*PROBLEM REQUIREMENTS*
Copy the material verbatim, from the line with "Focus the table Search input" up to and including the line with "coord(354,512)".
● ● ●
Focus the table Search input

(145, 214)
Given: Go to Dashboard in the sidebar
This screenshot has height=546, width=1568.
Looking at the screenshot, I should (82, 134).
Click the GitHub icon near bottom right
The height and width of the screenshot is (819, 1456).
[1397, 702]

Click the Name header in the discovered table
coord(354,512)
● ● ●
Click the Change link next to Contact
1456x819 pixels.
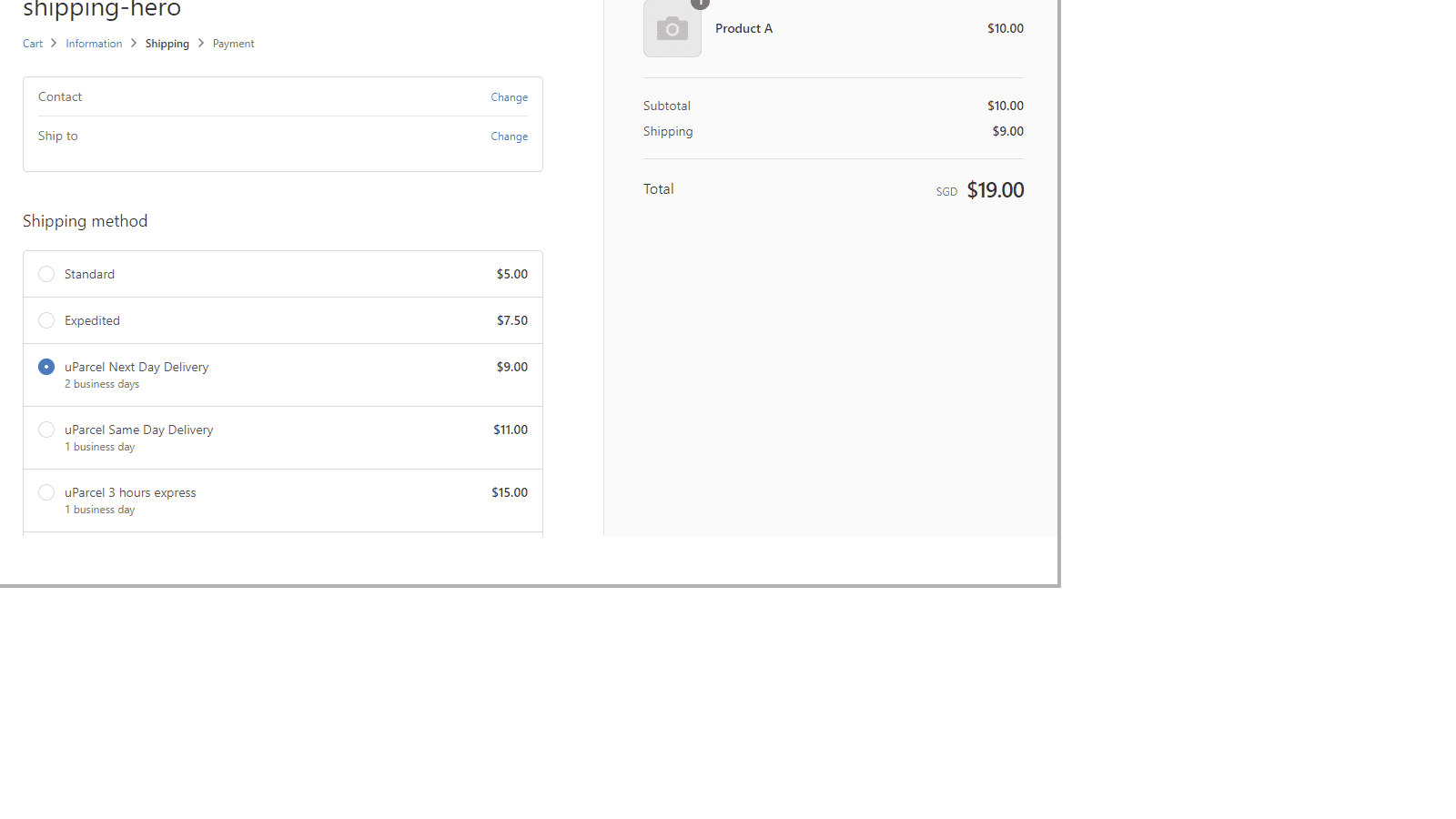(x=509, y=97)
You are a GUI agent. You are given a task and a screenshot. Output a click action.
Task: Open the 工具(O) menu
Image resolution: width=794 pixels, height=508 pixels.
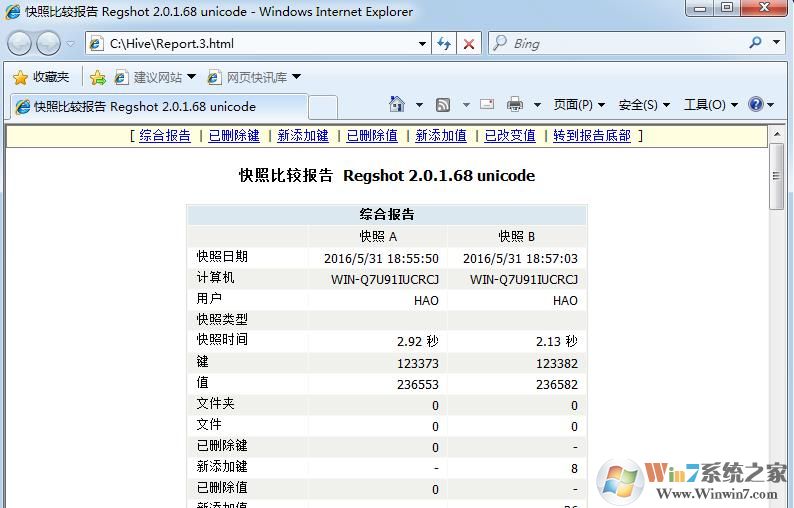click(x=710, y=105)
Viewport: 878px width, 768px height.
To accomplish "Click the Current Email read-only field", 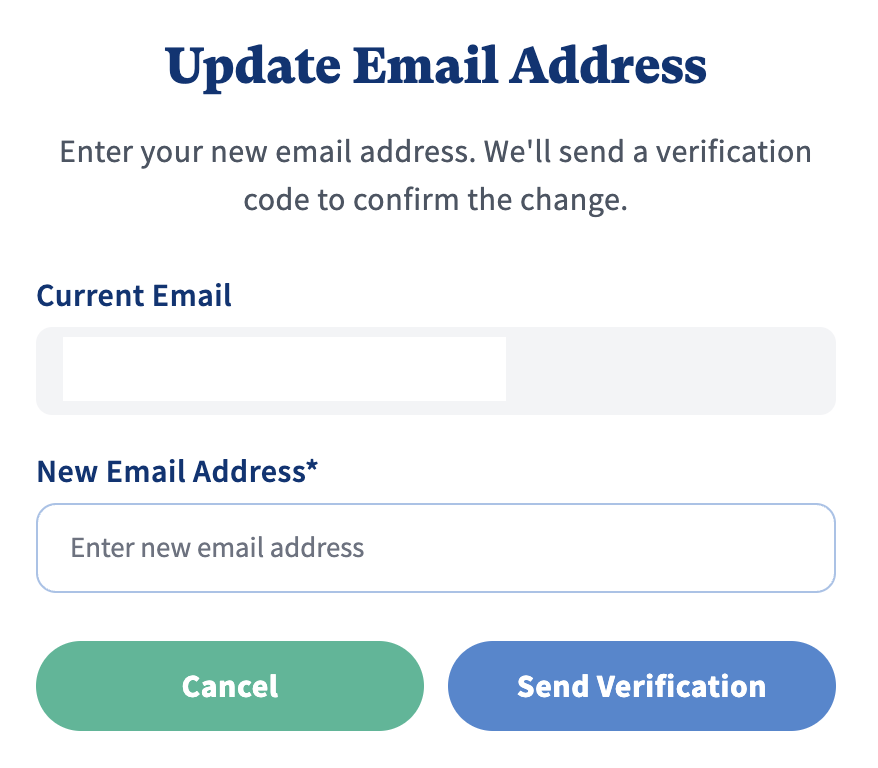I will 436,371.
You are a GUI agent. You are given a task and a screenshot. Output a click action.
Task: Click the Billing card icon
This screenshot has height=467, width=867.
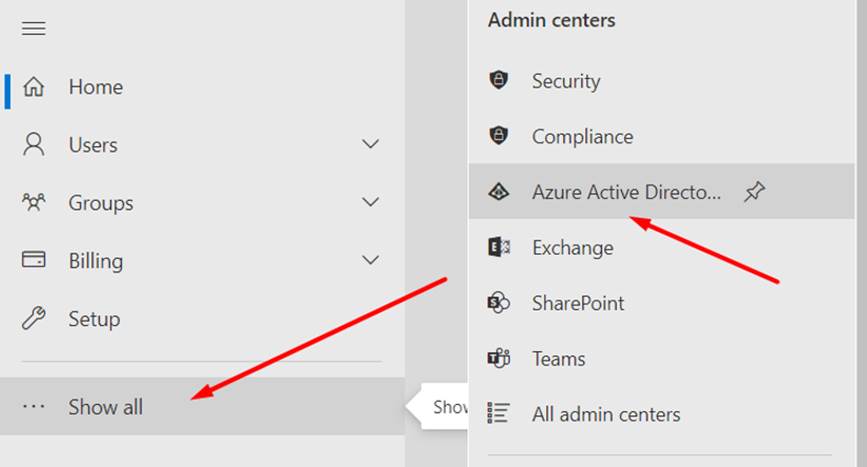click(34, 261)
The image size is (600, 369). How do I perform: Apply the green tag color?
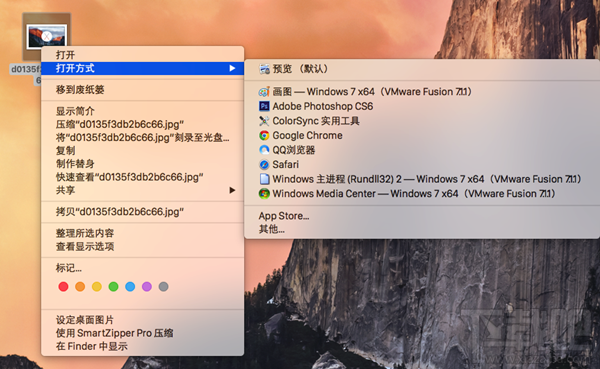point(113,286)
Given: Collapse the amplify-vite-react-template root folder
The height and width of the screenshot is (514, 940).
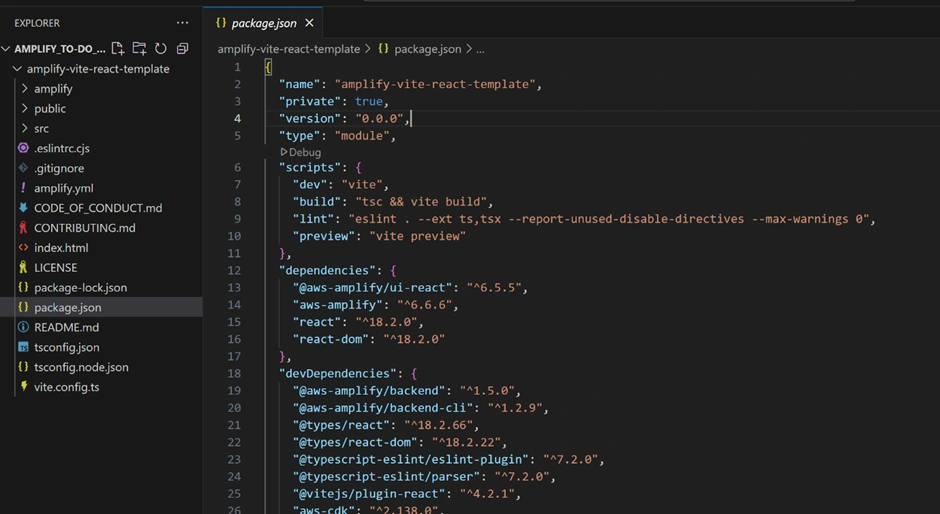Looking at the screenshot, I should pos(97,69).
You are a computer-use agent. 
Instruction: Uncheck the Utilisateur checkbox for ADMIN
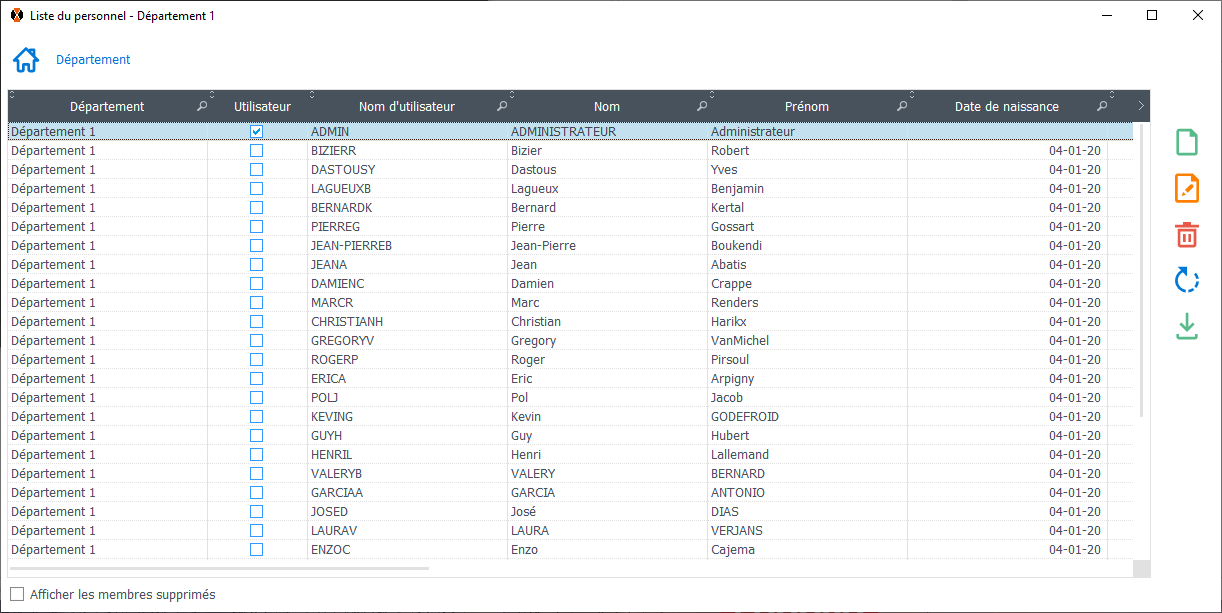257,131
● ● ●
*RESPONSE BELOW*
Focus the table Search input

(145, 214)
Given: Go to Dashboard in the sidebar
This screenshot has height=546, width=1568.
Looking at the screenshot, I should (82, 134).
Click the GitHub icon near bottom right
The height and width of the screenshot is (819, 1456).
[1397, 702]

Click the Name header in the discovered table
coord(354,512)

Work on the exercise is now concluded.